▸ Text shown
Premier League footballer was on aircraft which disappeared over Channel Islands
A PREMIER League footballer was on a light aircraft which went missing over the Channel Islands on Monday night, it has been confirmed.
The plane, a Piper Malibu, was travelling from Nantes, in Brittany, to Cardiff when air traffic controllers lost contact at around 8.30pm near the Casquets Lighthouse, off Alderney. The pilot did not issue a distress call.
Premier League footballer Emiliano Sala was on board, French Air Traffic Control have confirmed. The 28-year-old striker completed an £15 million move from Nantes to Cardiff City on Saturday.
Ken Choo, Cardiff City executive director chief executive, said: 'We were very shocked upon hearing the news that the plane had gone missing. We expected Emiliano to arrive last night into Cardiff and today was due to be his first day with the team.
'Our owner, Tan Sri Vincent Tan, and chairman, Mehmet Dalman, are all very distressed about the situation.
'We made the decision first thing this morning to call off training with the thoughts of the squad, management staff and the entire Club with Emiliano and the pilot.
'All of us at Cardiff City FC would like to thank our fans, and the entire footballing family for their support at this difficult time.

▸ Data

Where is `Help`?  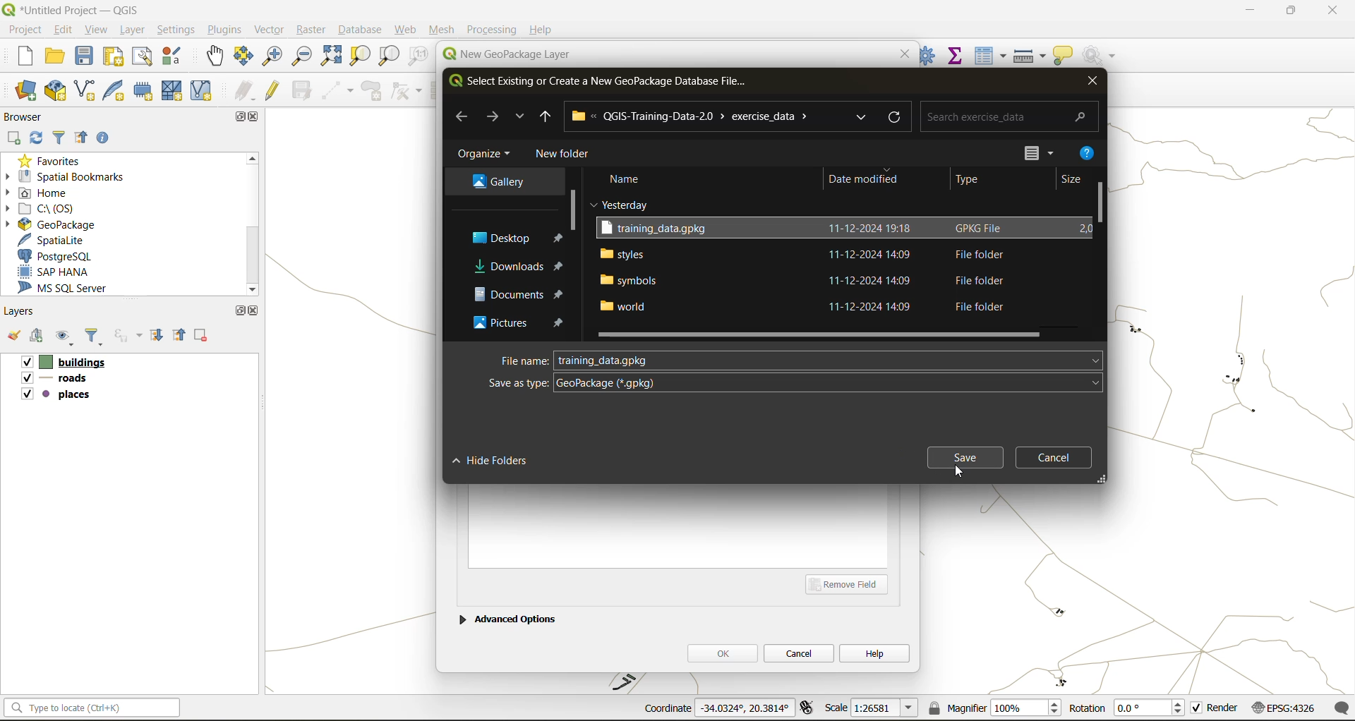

▸ Required task A
Please reproduce the part of the article about the missing aircraft that opens with the words containing "The plane, a" and closes with "about the situation.".
▸ Required task B
According to the article about the missing aircraft, at about what time did air traffic controllers lose contact with the plane?

▸ Complete answer A
The plane, a Piper Malibu, was travelling from Nantes, in Brittany, to Cardiff when air traffic controllers lost contact at around 8.30pm near the Casquets Lighthouse, off Alderney. The pilot did not issue a distress call.
Premier League footballer Emiliano Sala was on board, French Air Traffic Control have confirmed. The 28-year-old striker completed an £15 million move from Nantes to Cardiff City on Saturday.
Ken Choo, Cardiff City executive director chief executive, said: 'We were very shocked upon hearing the news that the plane had gone missing. We expected Emiliano to arrive last night into Cardiff and today was due to be his first day with the team.
'Our owner, Tan Sri Vincent Tan, and chairman, Mehmet Dalman, are all very distressed about the situation.

▸ Complete answer B
Around 8.30pm.